■ Listing:

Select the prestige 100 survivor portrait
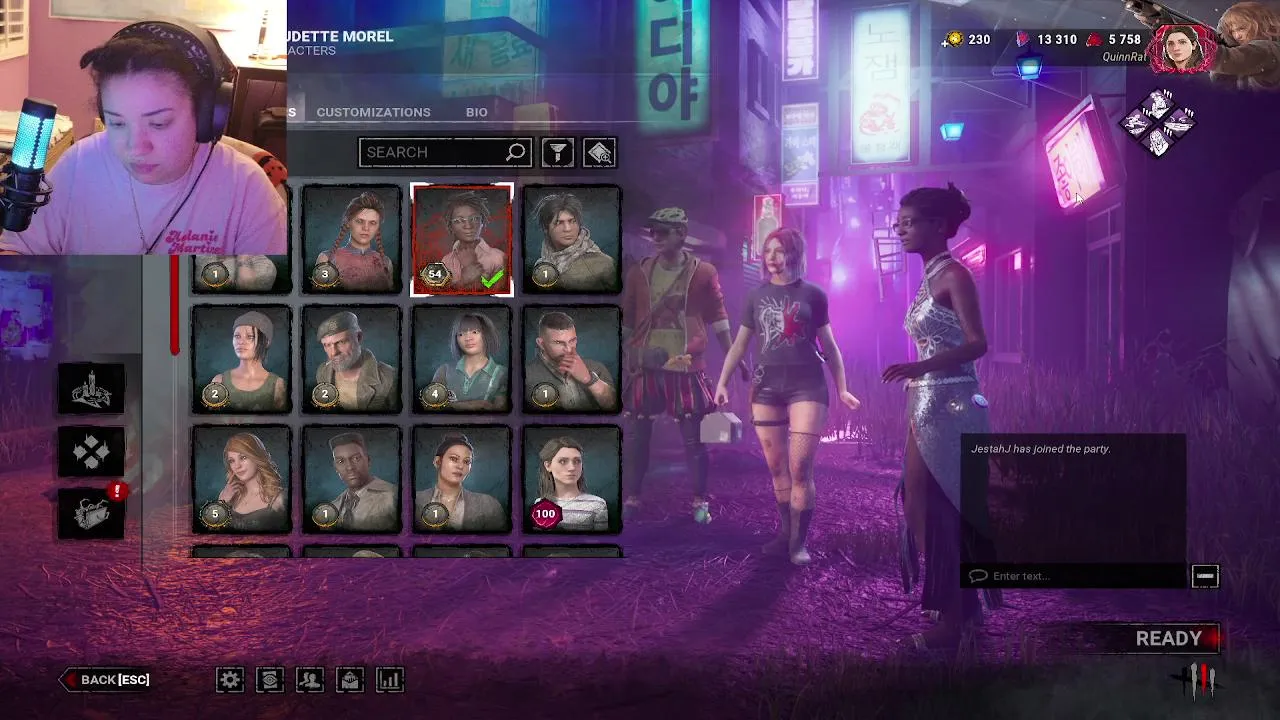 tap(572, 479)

---

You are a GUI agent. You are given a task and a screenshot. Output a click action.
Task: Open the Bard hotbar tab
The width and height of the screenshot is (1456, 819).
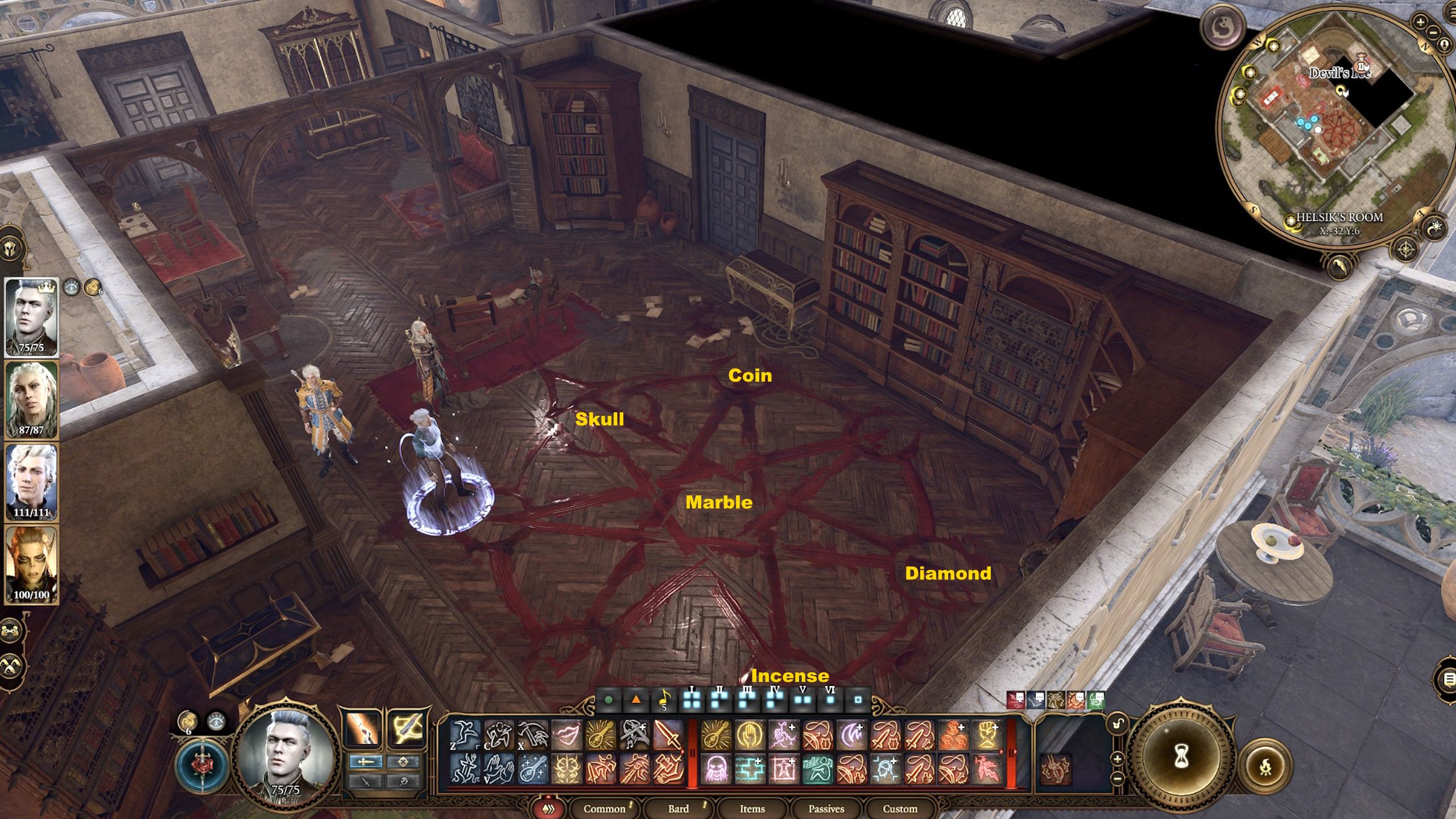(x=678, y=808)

■ Written instruction: Copy verbatim the lines of the records beginning with the line that contains "You are a GUI" and ending after the line that contains "(x=678, y=808)". Omit the pictures from your copy.

■ Answer in full:
You are a GUI agent. You are given a task and a screenshot. Output a click action.
Task: Open the Bard hotbar tab
The width and height of the screenshot is (1456, 819).
(x=678, y=808)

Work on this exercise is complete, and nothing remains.